Age Ranges Identified for Onset of Acute Splenic Sequestration Crisis

Research presented at ASH 2022 examined the ages of onset of ASSC in younger sickle cell disease patients treated with hydroxyurea.

Results from an analysis of the onset age of acute splenic sequestration crisis (ASSC) in sickle cell disease patients given hydroxyurea (HU) found that 45% of ASSC cases were in patients ages 5.7 to 17.9 years and 32% were in patients 1 to 5 years.

ASSC involves sudden spleen enlargement along with an acute drop in Hb levels >2g/dL, and it is the result of large amounts of red blood cells being trapped in the spleen. The study investigators note that the trapping of red blood cells is a consequence of low velocity of blood in the splenic red pulp’s open circulation.

The study was led by Mariane de Montalembert, MD, PhD, from Pediatrics at the Hospital Necker, Paris, France. The study results were presented at the American Society of Hematology (ASH) Annual Meeting and Exposition.

“We observe that ASSC appeared in this cohort of patients treated with HU later than in previous publications in which a minority of children received HU,” Montalembert and colleagues wrote. “Various studies in the literature have evaluated the effect of HU on spleen function in SCD patients.”

Background and Research

The study became known as the European Sickle Cell Disease Cohort – Hydroxyurea (ESCORT-HU), and was a non-interventional prospective cohort study conducted in SCD patients treated with HU

The investigators recruited 1906 patients, with 45% being children, in several European countries. The follow-up meetings had a median duration of 45 months.

The investigators also included a retrospective study assessing 190 children diagnosed at birth with the HbSS and HbS/β0thalassemia genotypes. They noted that splenic sequestration issues are usually some of the earliest major manifestations for patients with these genotypes.

Study Results

The study investigators noted that in 32% of ASSC episodes (10), patients were found to be in the age range of 1 to 5 years. They found that 45% (14) of episodes were in patients in the range of 5.7 to 17. 9 years, and 19.3% (6) were found to be in patients ages 26.6 to 64.

Each of these ASSC episodes were also determined by the research team to have been disease-related and unrelated to treatment with HU.

The investigators’ retrospective study which followed 190 children in the Paris metropolitan area between the years of 2000 and 2009, reported that the childrens’ median age by the first episode of ASSC was 1.4 years.

They noted that 33 ASSC episodes were reported in 11 male patients and 12 female patients (23 in total), with each of these patients possessing the HbSS genotype.

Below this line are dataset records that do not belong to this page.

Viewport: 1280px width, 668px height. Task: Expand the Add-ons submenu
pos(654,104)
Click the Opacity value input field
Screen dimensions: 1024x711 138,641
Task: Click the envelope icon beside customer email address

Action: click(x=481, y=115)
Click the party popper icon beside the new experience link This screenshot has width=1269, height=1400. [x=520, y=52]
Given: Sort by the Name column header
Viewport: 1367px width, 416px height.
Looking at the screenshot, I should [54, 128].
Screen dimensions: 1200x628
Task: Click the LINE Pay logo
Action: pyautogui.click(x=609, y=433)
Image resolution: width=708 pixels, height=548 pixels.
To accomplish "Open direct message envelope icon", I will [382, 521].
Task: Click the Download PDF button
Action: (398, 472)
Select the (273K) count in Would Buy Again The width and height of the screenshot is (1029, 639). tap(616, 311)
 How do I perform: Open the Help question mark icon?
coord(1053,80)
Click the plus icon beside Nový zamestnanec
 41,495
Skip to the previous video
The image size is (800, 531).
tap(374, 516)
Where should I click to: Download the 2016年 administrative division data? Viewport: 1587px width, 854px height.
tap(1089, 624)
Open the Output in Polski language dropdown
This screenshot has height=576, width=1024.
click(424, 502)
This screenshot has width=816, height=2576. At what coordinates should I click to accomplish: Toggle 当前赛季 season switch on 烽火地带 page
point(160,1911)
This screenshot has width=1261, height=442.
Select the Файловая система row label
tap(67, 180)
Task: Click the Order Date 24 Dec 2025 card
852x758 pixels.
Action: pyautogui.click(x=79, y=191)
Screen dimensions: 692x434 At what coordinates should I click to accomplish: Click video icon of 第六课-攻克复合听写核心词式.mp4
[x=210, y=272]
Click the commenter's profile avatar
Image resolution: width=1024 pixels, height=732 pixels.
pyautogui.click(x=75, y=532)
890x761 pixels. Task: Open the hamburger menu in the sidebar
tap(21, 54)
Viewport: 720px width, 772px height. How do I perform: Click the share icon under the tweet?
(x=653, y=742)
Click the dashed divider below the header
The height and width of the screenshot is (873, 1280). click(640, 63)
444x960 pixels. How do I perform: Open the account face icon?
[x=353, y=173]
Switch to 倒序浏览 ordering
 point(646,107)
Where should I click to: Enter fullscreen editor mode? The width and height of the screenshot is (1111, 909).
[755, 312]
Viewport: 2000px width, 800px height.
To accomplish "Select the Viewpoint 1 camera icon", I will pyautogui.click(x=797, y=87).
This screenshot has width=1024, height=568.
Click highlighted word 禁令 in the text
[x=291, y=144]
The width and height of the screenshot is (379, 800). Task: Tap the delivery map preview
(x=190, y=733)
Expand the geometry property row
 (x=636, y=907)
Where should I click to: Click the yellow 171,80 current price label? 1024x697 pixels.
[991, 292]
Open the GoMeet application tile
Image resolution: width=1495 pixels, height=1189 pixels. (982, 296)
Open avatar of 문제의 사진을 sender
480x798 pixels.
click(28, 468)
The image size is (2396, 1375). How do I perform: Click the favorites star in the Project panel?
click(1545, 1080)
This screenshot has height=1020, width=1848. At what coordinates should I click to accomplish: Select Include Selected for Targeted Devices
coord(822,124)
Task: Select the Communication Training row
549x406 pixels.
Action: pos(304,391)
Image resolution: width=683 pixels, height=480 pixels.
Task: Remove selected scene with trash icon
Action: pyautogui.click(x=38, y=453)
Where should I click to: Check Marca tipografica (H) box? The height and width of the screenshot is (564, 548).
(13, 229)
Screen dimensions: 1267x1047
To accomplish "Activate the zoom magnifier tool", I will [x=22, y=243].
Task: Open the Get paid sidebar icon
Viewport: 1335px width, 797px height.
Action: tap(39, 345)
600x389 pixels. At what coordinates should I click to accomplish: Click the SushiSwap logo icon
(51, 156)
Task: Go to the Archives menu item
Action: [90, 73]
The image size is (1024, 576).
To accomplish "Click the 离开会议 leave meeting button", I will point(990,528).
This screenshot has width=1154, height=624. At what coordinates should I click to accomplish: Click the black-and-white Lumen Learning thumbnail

The team also noted that the mean duration of HU treatment was 4.2 ± 3.9 years.

“We hypothesize that the later age at which HU patients experience ASSC is a consequence of improved splenic perfusion,” they wrote. “A positive consequence is better protection against overwhelming infections, but physicians should be aware of the increased period at risk for ASSC, well beyond the 6-7 year age limit usually reported in HbSS and Sβ0 genotypes.”

The study, “Hydroxyurea Is Associated with Later Onset of Occurrence of Acute Splenic Sequestration Episodes in Sickle Cell Disease: Lessons from the European Sickle Cell Disease Cohort – Hydroxyurea (ESCORT-HU) Study,” was presented at ASH 2022.